ADVANTAGES, DISADVANTAGES AND APPLICATIONS

Advantages of HOT Watch

1. Continuous Health Tracking: HOT Watch enables uninterrupted monitoring of vital metrics,
empowering users to stay aware of their health at all times, especially during physical activities or rest
periods.

2. Multi-Sensor Integration: By combining temperature, oxygen saturation, and heart rate sensors, it
offers a holistic picture of an individual's health.

3. Compact and Wearable Design: The sleek design ensures users feel comfortable wearing it throughout
the day without it being obtrusive or bulky.

4. Emergency Alerts: Automatic notifications when abnormal conditions are detected prevent delays in
medical intervention during health crises.

5. Scalability: The device’s integration with IoT platforms supports broader healthcare systems, such as
hospital monitoring systems or community health programs.

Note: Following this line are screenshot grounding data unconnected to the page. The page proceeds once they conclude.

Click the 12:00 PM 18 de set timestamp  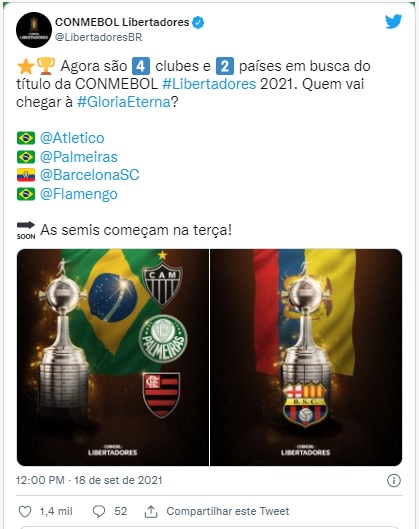click(x=89, y=480)
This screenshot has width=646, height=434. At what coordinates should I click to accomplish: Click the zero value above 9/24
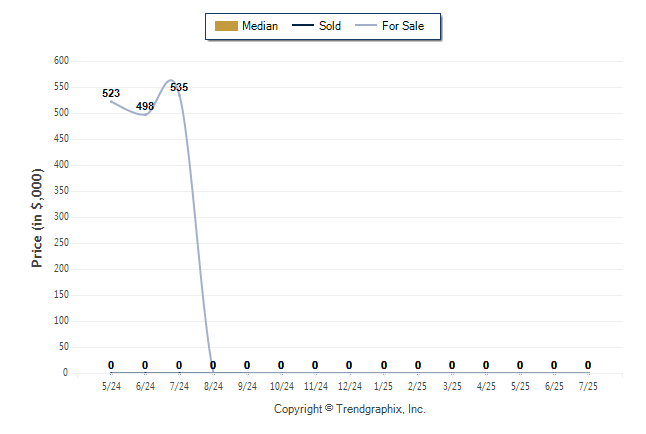(247, 365)
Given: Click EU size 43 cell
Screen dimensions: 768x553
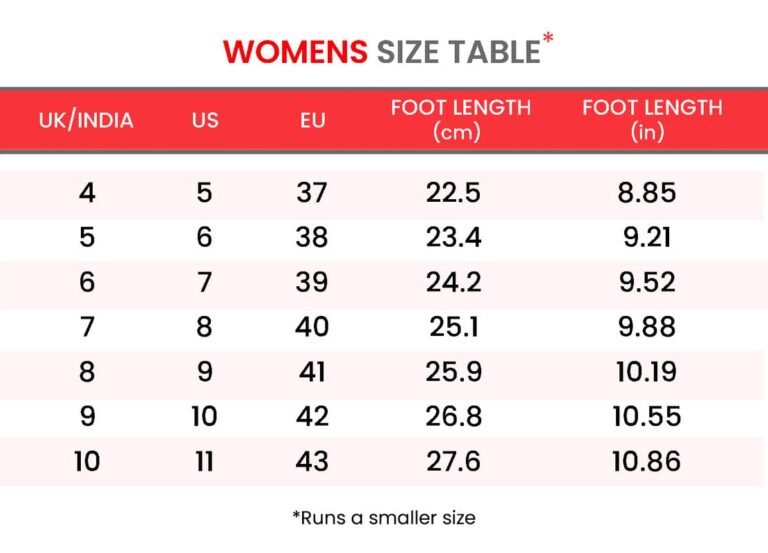Looking at the screenshot, I should point(312,461).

6. Accessibility for Diverse Users: Affordable pricing makes it suitable for rural and urban populations,
ensuring that healthcare access is equitable.

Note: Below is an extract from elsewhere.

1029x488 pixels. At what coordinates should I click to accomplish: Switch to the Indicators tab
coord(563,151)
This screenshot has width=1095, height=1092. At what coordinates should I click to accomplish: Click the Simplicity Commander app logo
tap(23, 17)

7. User Empowerment: Provides users with direct access to their health data, enabling informed decisions
regarding lifestyle changes, medication adherence, or seeking medical advice.

8. Environmental Impact: Its energy-efficient design reduces power usage, ensuring sustainability.

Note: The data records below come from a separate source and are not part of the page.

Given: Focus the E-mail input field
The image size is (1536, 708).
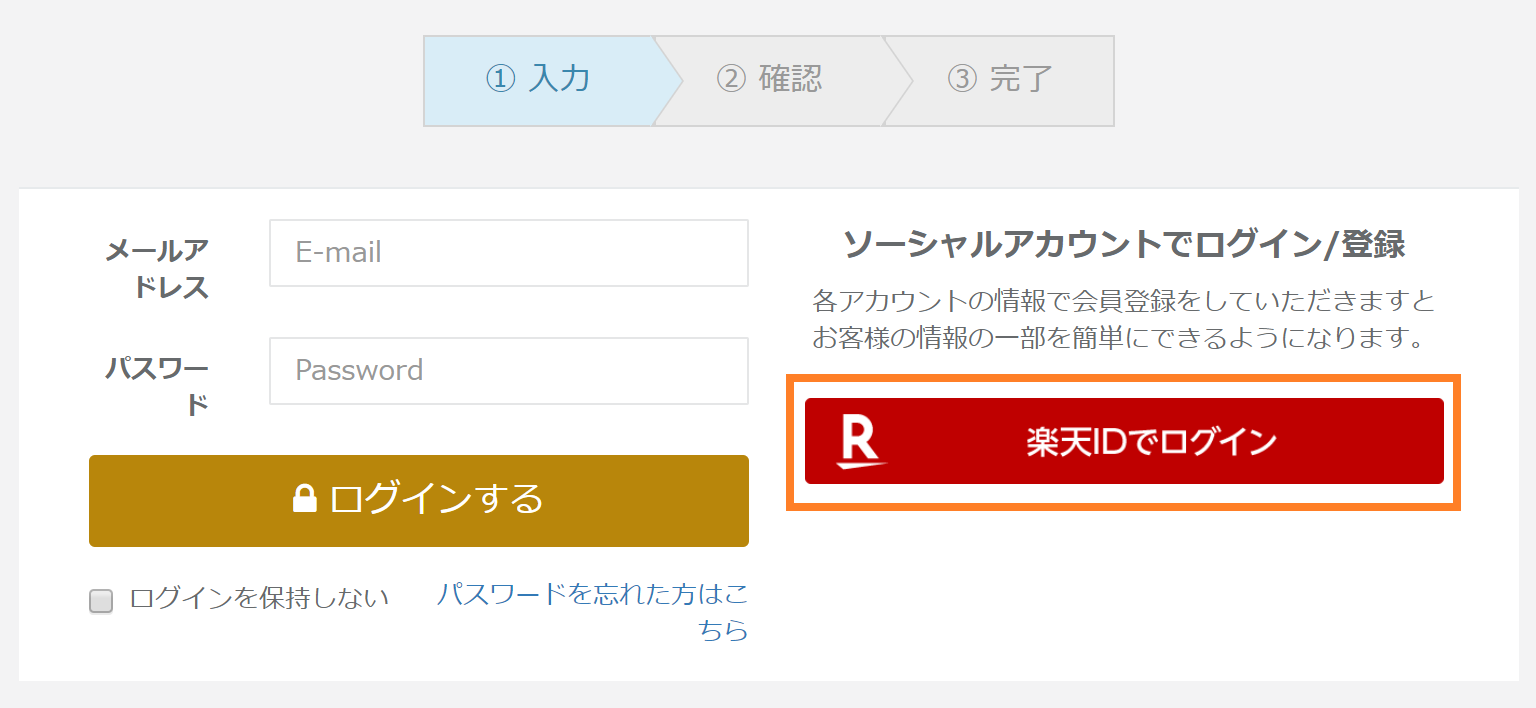Looking at the screenshot, I should pos(508,253).
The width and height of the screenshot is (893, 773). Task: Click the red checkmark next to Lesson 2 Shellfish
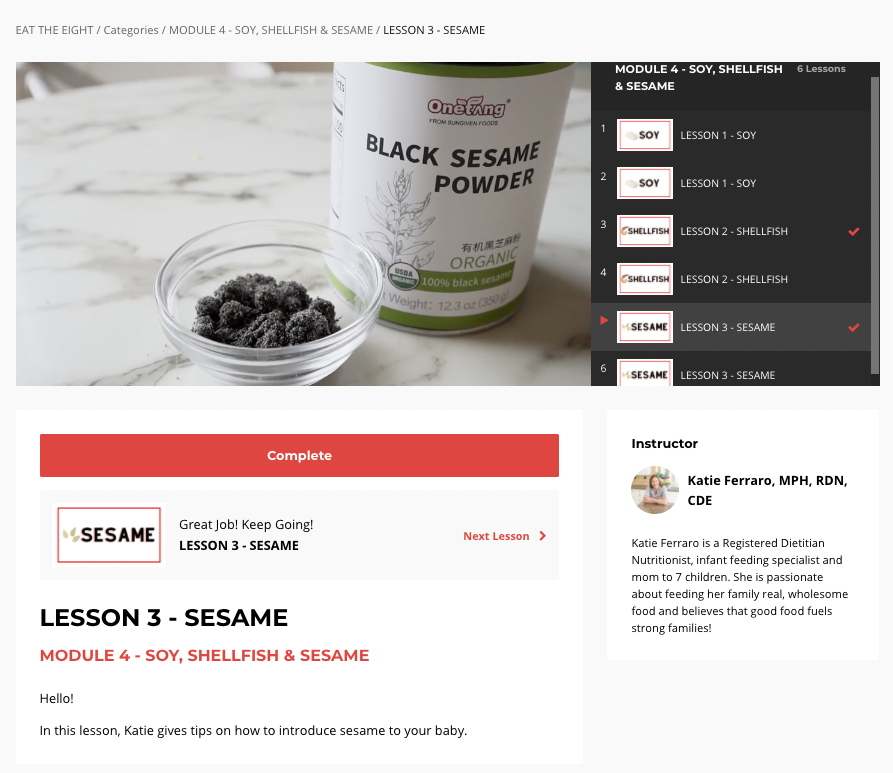(x=853, y=231)
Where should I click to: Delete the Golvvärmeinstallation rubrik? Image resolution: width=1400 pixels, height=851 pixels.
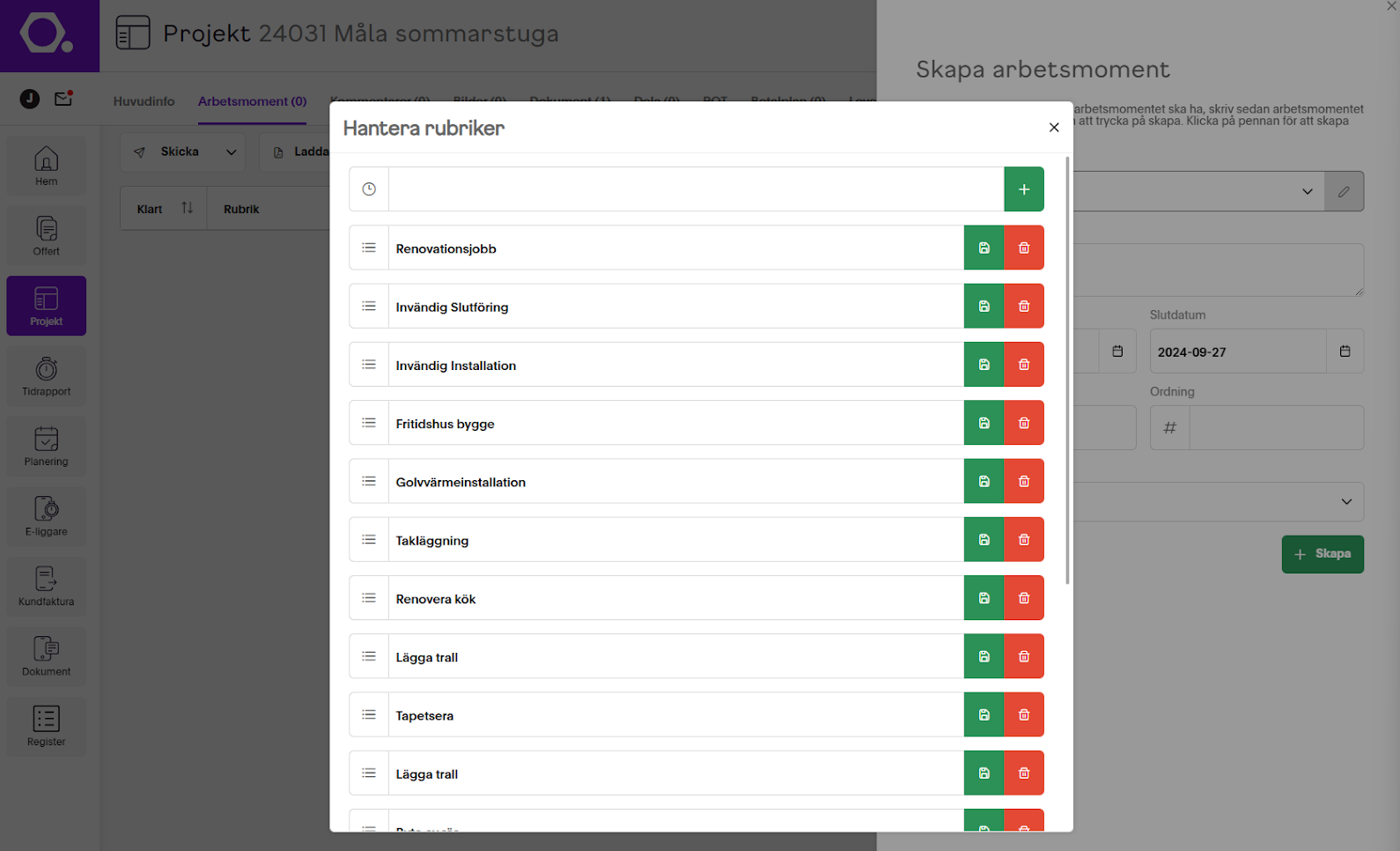coord(1024,481)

9. Support for Preventive Healthcare: Promotes proactive health management by identifying potential
health risks before they escalate.

10. High Usability Across Age Groups: Suitable for elderly individuals needing constant monitoring,
active adults tracking fitness, and pediatric care for early health interventions.

Disadvantages of HOT Watch

1. Data Overload: For some users, the constant stream of information may cause unnecessary stress or
worry, especially when interpreting health metrics inaccurately.

2. Durability Concerns: Wearable devices are prone to damage from impact, water, or temperature
fluctuations, which could affect their functionality.

3. Limited Functionality in Extreme Conditions: Environmental factors like extreme heat or cold may
affect sensor performance or battery life.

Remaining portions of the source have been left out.